Siyasal arenada şiddetli rüzgârların estiği, toplumsal zeminin irili ufaklı depremlerle sarsıldığı bir ortamda temel ekonomik sorunlar üzerine ciddi tartışmalar yapmak bu köşeyi okunur kılmak için ne kadar akıllıca bir seçim doğrusu bilemiyorum. Ben yine de konjonktürel ve yapısal ekonomik sorunlarımızı bu köşede tartışmaya devam etmek istiyorum.
Örneğin sağlık konusunu ele alalım. Kalkınma yazınında sağlık harcamaları beşeri sermayenin tıpkı eğitim gibi asli unsurlarından sayılır. Beşeri sermaye de ekonomik büyümenin en önemli itici gücü olan verimliliğin temel etkenlerindendir. Bu nedenle sağlık hizmetinin etkinliğinin artıp artmadığı normal toplumlarda önemli tartışma konusudur.
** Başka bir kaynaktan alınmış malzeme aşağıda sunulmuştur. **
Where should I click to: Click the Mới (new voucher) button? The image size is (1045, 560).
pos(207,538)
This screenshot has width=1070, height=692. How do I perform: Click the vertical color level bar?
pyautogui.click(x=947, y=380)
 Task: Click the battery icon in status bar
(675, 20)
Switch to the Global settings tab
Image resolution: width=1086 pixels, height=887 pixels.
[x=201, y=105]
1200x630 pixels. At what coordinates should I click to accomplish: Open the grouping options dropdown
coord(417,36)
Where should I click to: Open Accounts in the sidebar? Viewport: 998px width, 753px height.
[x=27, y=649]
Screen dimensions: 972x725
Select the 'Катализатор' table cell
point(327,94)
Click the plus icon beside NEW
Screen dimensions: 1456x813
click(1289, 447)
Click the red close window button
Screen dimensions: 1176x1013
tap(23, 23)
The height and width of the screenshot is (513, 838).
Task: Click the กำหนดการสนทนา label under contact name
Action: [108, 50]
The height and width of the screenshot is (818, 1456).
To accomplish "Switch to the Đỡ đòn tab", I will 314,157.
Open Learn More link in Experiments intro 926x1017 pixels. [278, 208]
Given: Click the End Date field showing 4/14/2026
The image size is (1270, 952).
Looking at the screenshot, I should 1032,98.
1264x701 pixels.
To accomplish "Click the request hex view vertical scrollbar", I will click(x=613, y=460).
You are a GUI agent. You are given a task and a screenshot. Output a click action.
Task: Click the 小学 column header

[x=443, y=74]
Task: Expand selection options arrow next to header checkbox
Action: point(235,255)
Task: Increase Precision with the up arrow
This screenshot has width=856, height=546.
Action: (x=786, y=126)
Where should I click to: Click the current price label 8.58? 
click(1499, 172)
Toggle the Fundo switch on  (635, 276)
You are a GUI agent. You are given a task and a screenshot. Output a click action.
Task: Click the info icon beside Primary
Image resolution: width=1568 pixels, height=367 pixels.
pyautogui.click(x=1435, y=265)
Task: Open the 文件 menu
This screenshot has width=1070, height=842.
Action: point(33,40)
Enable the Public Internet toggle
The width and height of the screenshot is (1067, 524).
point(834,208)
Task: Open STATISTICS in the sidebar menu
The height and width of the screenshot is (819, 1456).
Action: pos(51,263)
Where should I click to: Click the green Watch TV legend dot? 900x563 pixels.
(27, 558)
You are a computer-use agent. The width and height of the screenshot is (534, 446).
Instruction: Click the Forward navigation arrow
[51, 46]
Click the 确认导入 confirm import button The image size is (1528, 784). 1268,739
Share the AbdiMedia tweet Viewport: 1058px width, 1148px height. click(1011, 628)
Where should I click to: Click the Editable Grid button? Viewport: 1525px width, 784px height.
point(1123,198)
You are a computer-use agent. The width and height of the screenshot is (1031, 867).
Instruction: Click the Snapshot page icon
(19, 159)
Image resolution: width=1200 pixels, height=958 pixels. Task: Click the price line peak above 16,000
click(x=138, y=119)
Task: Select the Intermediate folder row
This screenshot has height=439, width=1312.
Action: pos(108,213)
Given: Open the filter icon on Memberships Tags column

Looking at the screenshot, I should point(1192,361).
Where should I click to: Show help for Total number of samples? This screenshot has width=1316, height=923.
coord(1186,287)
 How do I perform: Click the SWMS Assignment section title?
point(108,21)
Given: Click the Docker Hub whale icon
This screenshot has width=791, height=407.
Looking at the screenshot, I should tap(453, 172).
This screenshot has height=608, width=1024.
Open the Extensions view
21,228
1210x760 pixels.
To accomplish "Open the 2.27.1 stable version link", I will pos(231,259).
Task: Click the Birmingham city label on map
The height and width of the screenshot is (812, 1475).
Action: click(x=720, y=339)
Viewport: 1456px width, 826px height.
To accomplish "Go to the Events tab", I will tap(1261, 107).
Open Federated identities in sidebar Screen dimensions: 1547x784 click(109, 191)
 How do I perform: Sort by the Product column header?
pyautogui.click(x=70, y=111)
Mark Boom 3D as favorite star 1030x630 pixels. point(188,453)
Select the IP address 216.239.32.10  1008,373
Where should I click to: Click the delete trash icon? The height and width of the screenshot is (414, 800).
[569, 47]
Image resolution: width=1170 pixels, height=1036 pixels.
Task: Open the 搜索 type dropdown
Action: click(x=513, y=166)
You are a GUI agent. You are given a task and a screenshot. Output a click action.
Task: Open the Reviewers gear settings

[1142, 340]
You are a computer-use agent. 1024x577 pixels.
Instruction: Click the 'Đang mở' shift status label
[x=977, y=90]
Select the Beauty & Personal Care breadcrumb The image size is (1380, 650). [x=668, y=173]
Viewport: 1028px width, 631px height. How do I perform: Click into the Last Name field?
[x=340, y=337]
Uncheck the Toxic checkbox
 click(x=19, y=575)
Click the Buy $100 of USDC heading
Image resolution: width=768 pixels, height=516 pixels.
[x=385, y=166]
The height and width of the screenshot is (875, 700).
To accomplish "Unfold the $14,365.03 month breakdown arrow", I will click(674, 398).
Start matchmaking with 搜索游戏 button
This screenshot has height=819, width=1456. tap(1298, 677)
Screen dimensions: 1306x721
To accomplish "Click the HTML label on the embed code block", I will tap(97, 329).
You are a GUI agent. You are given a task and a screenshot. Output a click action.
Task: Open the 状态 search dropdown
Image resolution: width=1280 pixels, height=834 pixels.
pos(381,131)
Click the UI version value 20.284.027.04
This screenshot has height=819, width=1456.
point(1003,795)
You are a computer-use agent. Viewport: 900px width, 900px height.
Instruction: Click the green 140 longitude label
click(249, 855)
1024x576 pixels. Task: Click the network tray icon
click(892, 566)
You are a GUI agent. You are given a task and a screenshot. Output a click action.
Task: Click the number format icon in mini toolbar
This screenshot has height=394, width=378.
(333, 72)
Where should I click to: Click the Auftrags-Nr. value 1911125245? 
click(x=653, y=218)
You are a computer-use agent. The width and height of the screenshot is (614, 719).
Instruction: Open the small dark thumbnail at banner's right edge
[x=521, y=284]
Ama bizde demokrasinin ideolojik ve siyasal ilkeleri üzerinde bir türlü anlaşma sağlamayan anormal bir toplum söz konusu olduğundan, pek çok ülkeye kıyasla geride kaldığımız ekonomik kalkınma yarışının sorunlarını tartışmaya bir türlü fırsat bulamıyoruz.
Dün, TÜİK 1999-2007 yılları arasında sağlık harcamalarının seyrine dair istatistikler yayımladı. Sizi bilmem ama ben önemsedim ve rakamların üzerinde biraz kafa patlattım. İki soruya yanıt arıyorum:
1) Sağlık harcamaları reel olarak artmış mıdır?
2) Artmış ise bu artış toplumun daha etkili sağlık hizmeti aldığı anlamına mı gelmektedir? Birinci sorunun yanıtı net bir evettir. İkinci sorunun yanıtı ise ilki kadar net olmasa da yine evettir.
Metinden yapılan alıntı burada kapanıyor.